====== DATA LINES

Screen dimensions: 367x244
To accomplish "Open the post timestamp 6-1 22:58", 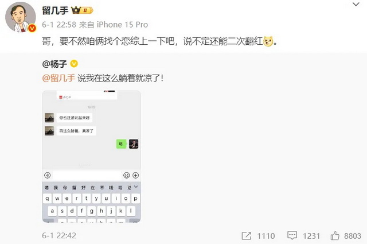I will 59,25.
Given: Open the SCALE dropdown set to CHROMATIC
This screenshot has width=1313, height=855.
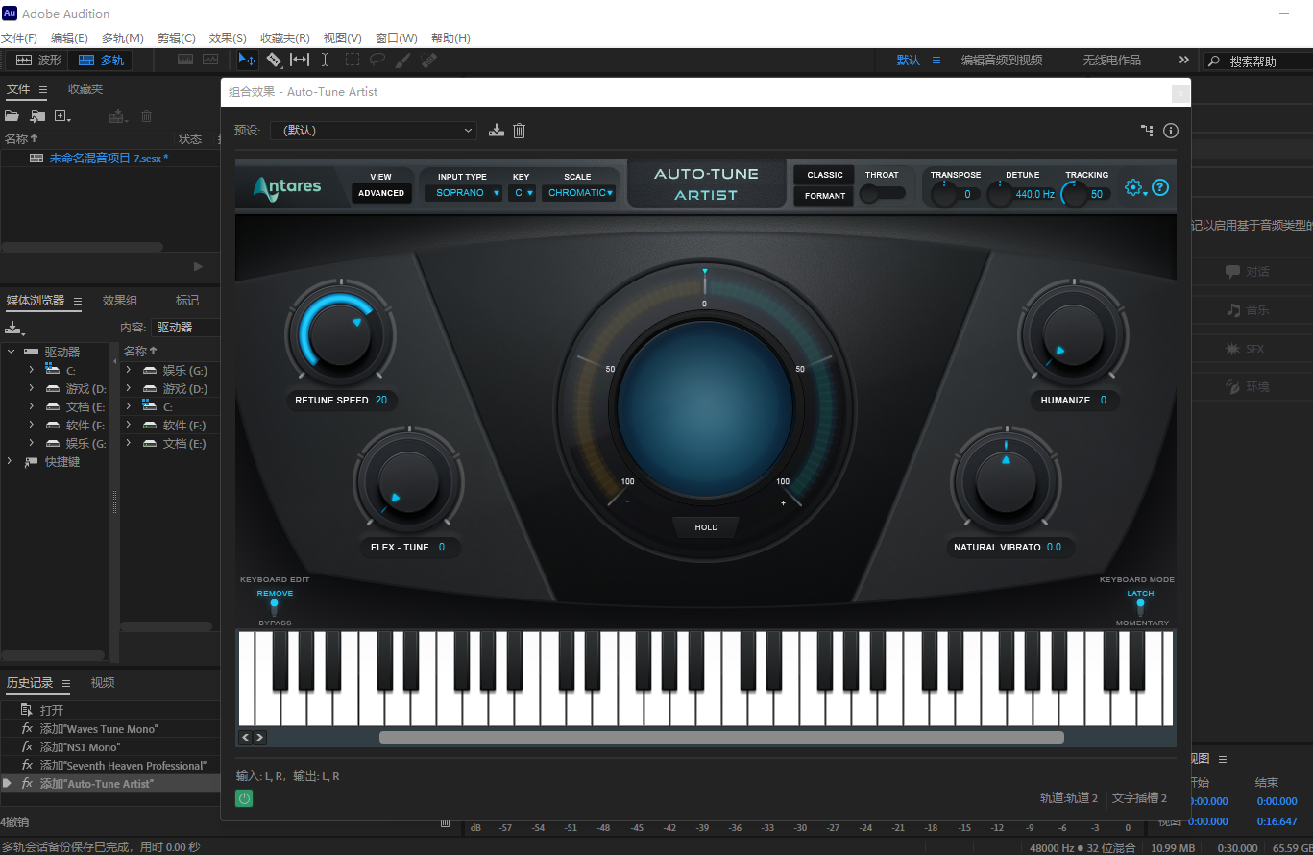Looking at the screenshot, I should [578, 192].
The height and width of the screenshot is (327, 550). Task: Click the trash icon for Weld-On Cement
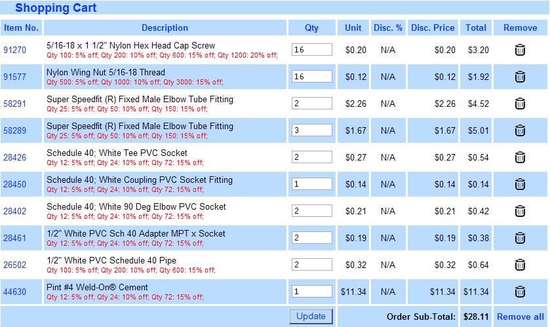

============
====== DATA LINES

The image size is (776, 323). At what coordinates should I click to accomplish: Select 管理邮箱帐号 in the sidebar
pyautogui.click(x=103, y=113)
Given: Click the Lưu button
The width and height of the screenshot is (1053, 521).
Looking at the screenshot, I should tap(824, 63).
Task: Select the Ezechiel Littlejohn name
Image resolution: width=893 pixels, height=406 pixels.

============

§ GIVEN INSTRUCTION
Convert the record lines from the one containing "Given: Open the" through the one containing "The height and", inclusive, into a JSON list of strings with one string per line and no blank lines. Leave the pictures out of your answer.

§ ANSWER FOR THE TASK
[
  "Given: Open the SCALE dropdown set to CHROMATIC",
  "This screenshot has width=1313, height=855.",
  "Looking at the screenshot, I should [578, 192].",
  "The height and width of the screenshot is (327, 550). Task: Click the trash icon for Weld-On Cement"
]